Writer: David Scarpa
Scarpa also wrote Scott's All the Money in the World (2017), which handled its subject with similar coolness toward the idea of masculine greatness. His Napoleon script is deliberately deflationary, choosing to focus on Napoleon's obsession with Josephine and his political maneuvering rather than the sweep of his military genius. French historians were vocal in their criticism of the historical inaccuracies. Scarpa and Scott have been dismissive of those objections. The result is a script that feels more like psychological portrait than historical drama, and not necessarily a flattering one.
Producers
- Ridley Scott (Scott Free Productions)
- Kevin J. Walsh (Apple Studios)
- Mark Huffam (Scott Free Productions)
- Joaquin Phoenix (Untitled Entertainment)
Full Cast
Adult Viewer Insight
Adults who enjoy Ridley Scott's visual command will find Napoleon technically spectacular. The battle sequences rival anything in Gladiator. But the film's refusal to grant Napoleon even a moment of uncomplicated greatness, and its consistent framing of masculine military ambition as psychological pathology, will frustrate viewers who came for an epic.
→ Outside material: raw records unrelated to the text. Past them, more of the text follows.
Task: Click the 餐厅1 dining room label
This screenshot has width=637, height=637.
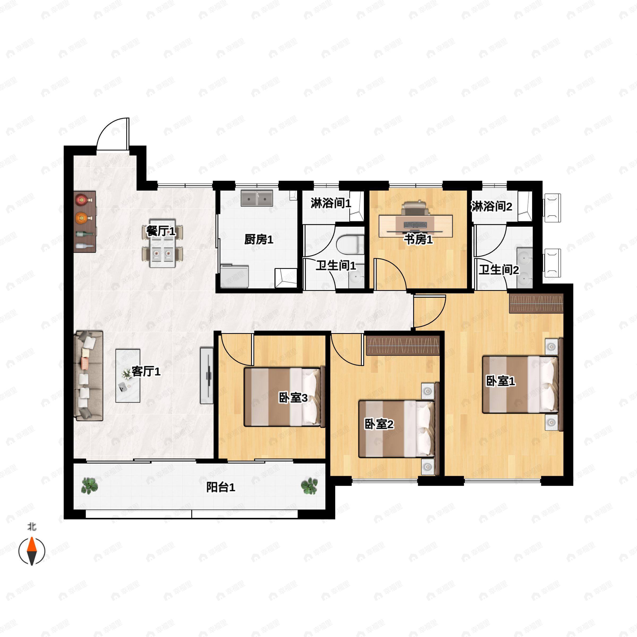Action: click(161, 231)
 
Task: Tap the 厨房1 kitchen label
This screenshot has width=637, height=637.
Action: click(259, 239)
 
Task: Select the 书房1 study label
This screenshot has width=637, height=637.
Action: click(418, 239)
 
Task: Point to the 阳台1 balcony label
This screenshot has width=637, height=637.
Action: click(221, 487)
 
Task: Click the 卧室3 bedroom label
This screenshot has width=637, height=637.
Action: click(293, 398)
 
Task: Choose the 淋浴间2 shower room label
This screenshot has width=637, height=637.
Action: click(492, 206)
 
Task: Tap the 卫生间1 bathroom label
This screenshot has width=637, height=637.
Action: click(336, 265)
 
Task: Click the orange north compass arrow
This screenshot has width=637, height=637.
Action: click(32, 551)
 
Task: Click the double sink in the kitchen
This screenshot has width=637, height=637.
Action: click(257, 198)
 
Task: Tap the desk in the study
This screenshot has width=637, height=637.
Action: click(415, 226)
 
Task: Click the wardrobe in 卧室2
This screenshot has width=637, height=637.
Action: click(403, 346)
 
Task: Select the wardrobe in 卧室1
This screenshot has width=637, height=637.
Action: click(536, 303)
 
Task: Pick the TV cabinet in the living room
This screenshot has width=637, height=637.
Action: click(207, 375)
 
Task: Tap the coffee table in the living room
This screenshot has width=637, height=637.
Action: click(128, 376)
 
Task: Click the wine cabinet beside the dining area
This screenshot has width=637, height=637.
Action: click(85, 222)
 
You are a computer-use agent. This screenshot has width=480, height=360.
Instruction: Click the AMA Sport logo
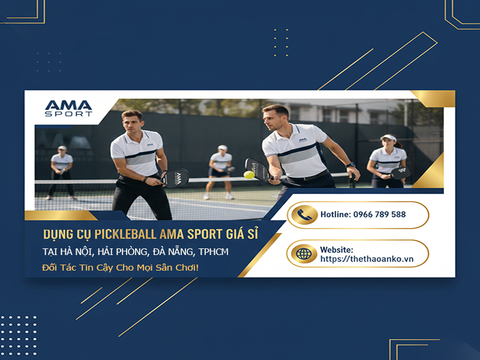pyautogui.click(x=68, y=108)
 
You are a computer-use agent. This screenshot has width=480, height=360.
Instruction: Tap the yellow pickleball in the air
pyautogui.click(x=248, y=175)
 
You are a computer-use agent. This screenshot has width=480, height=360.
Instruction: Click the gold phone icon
pyautogui.click(x=303, y=215)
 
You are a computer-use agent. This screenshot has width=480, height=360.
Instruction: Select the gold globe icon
pyautogui.click(x=303, y=253)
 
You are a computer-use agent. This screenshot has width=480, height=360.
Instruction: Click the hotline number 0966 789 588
pyautogui.click(x=379, y=215)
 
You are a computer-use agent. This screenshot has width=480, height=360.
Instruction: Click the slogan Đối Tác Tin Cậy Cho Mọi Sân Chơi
pyautogui.click(x=120, y=267)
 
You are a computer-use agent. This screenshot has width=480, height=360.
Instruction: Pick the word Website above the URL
pyautogui.click(x=336, y=249)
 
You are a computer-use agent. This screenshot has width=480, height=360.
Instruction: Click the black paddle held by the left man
pyautogui.click(x=176, y=178)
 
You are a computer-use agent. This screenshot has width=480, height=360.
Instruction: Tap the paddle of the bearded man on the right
pyautogui.click(x=256, y=169)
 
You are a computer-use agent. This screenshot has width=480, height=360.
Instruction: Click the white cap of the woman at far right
pyautogui.click(x=388, y=137)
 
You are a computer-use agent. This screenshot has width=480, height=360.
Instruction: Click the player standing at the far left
pyautogui.click(x=62, y=172)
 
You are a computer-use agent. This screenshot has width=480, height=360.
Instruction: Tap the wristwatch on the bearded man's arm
pyautogui.click(x=350, y=165)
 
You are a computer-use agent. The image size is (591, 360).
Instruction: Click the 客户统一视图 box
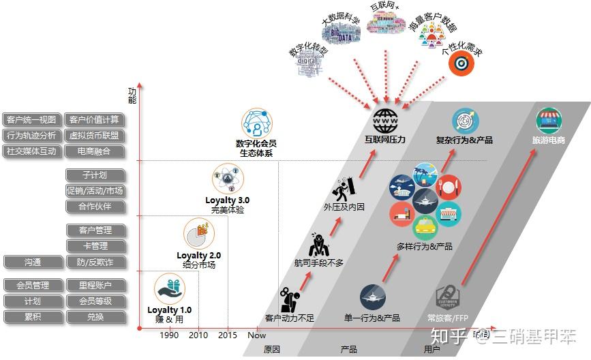pos(31,120)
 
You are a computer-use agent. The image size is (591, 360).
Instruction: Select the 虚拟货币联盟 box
pos(95,136)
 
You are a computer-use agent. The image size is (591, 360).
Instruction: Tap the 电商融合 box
pos(95,151)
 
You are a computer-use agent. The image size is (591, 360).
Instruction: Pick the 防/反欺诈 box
pos(95,262)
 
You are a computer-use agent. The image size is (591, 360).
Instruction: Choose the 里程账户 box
pos(95,285)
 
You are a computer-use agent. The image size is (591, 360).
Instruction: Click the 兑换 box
pos(95,316)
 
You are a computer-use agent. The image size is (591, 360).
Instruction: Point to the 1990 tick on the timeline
pos(170,335)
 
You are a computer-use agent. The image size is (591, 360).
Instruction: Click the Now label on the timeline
pos(256,335)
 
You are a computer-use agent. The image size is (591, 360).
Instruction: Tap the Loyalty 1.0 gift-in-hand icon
pos(170,288)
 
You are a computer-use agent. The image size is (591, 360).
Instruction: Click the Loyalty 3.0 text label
pos(228,200)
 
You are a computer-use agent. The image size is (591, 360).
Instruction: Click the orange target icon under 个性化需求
pos(461,63)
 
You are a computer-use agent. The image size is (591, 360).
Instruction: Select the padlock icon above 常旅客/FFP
pos(448,297)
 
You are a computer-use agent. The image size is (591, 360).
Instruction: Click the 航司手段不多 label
pos(319,262)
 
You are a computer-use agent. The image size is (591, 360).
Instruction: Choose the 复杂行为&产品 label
pos(464,140)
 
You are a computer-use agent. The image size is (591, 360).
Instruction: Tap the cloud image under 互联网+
pos(387,22)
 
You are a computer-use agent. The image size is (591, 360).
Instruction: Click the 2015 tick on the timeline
pos(228,335)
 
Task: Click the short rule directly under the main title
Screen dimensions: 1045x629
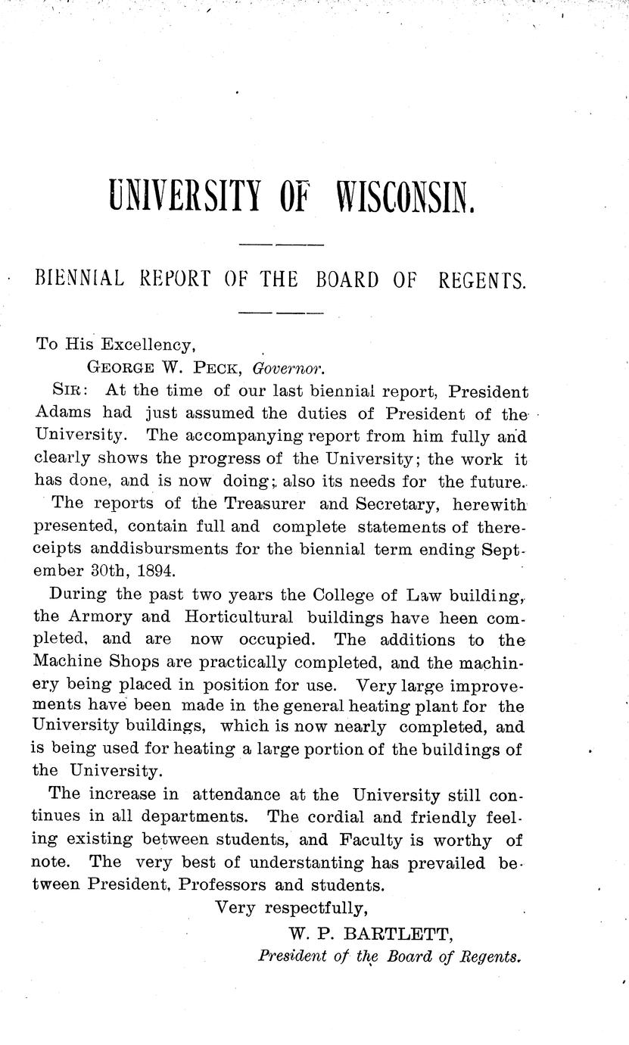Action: [x=281, y=245]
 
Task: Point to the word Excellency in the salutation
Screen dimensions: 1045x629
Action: [x=150, y=345]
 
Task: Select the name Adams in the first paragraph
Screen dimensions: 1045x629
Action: [x=63, y=413]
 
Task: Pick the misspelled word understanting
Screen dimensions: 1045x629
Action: [x=303, y=863]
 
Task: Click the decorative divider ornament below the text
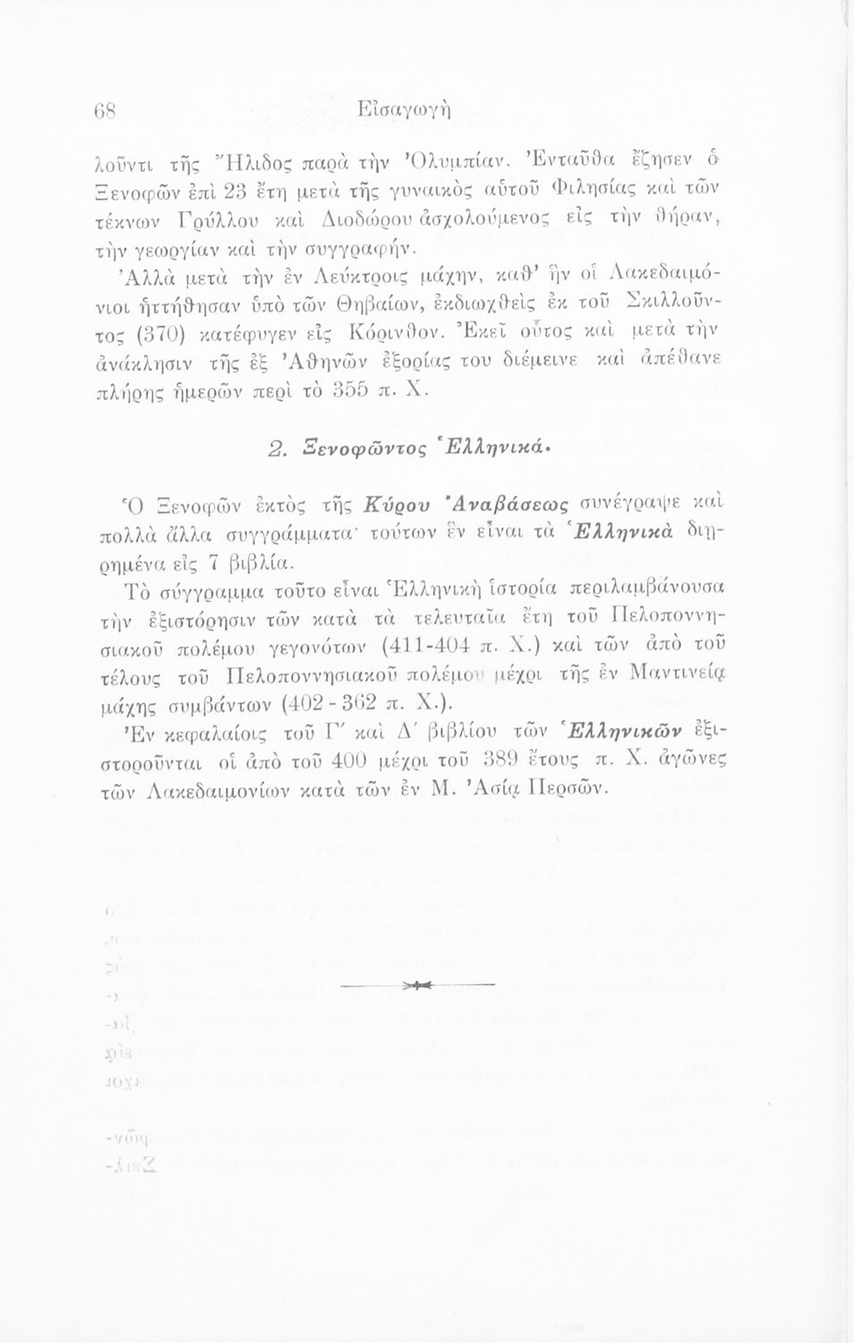click(x=420, y=986)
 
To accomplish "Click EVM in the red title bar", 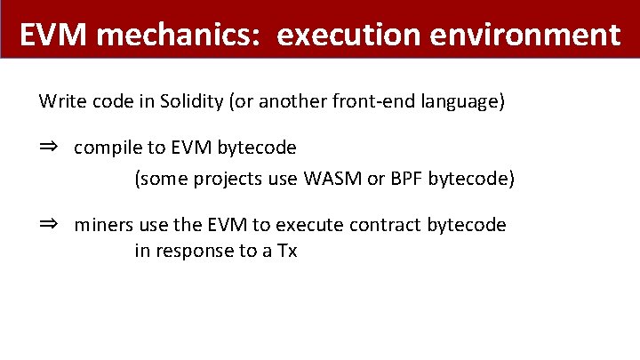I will pyautogui.click(x=52, y=35).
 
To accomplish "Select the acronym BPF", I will pyautogui.click(x=404, y=179).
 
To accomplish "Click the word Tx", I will pyautogui.click(x=286, y=251).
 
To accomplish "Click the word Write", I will pyautogui.click(x=60, y=101).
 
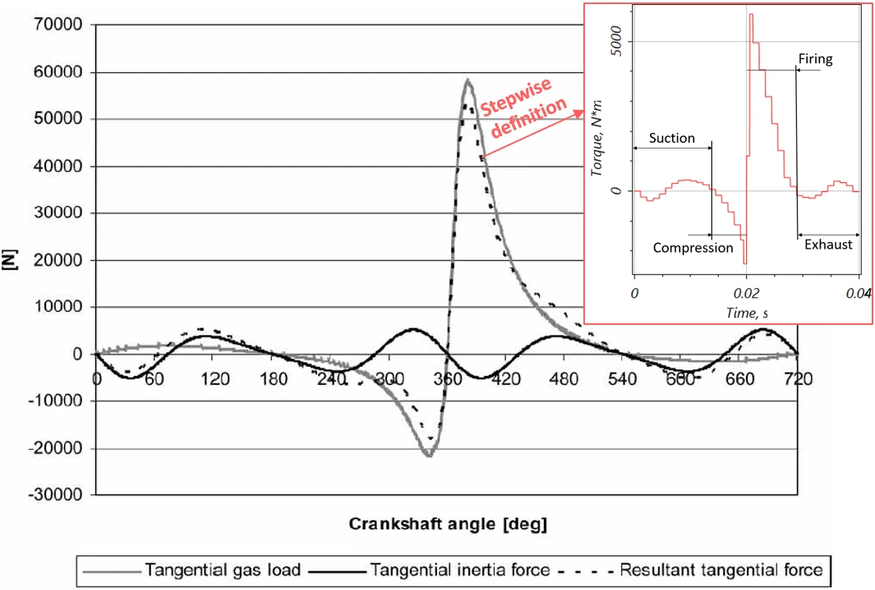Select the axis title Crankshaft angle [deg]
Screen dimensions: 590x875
[449, 524]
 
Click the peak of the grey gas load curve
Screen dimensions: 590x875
[467, 80]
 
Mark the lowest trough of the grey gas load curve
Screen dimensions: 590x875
[429, 455]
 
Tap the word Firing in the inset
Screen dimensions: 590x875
[816, 59]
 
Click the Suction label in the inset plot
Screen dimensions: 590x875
[671, 138]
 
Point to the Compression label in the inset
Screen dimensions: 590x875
[693, 247]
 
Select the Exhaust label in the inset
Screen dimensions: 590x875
[828, 245]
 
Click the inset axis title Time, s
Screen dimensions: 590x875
[745, 312]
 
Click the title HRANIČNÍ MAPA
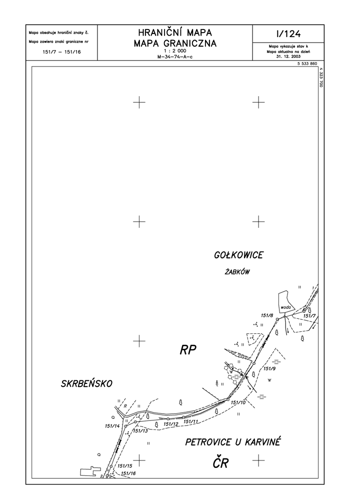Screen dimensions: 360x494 point(175,33)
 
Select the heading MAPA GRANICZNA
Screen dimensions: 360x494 point(175,43)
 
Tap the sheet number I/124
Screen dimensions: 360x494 point(288,34)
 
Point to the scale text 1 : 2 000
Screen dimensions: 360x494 point(175,51)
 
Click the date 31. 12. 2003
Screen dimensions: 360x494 point(288,57)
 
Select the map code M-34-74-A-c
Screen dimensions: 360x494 point(175,57)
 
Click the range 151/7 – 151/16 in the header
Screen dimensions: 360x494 point(62,52)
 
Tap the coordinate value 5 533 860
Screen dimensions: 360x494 point(307,64)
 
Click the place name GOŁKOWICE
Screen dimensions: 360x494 point(238,255)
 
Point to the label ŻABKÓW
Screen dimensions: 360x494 point(237,272)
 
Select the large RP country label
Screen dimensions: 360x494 point(188,350)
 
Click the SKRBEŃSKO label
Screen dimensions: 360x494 point(86,383)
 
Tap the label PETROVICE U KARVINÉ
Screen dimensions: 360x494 point(232,442)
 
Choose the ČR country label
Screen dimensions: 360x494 point(220,463)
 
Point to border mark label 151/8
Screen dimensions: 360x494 point(267,315)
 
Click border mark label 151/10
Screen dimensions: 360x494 point(238,402)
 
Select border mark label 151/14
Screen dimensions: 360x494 point(112,426)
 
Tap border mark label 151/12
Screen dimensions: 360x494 point(171,424)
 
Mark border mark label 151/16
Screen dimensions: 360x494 point(128,473)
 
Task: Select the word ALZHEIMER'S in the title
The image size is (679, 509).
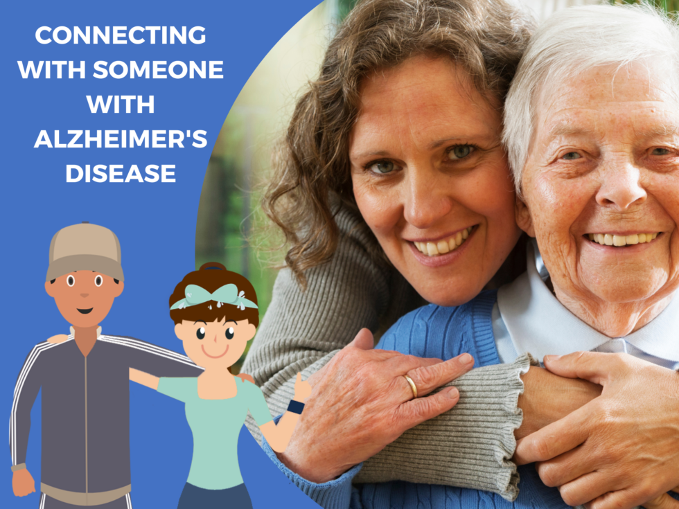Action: coord(121,140)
This is a smaller, stranger, more cynical film than its budget and subject suggest. Approach it as a character study by a filmmaker who does not particularly admire his subject.
Parental Guidance
Recommended age: 15 and up. Rated R for strong violence, some sexual content, and brief nudity. Battle sequences include brutal depictions of cannon fire, mass casualties, and horses being killed. The sexual content is brief but explicit enough for an R rating. Napoleon and Josephine's relationship includes frank depictions of marital dysfunction, infidelity, and emotional manipulation. Language is period-appropriate and not excessive. No drug use, no gender ideology. The historical content is presented with significant inaccuracies that parents of history students should be aware of.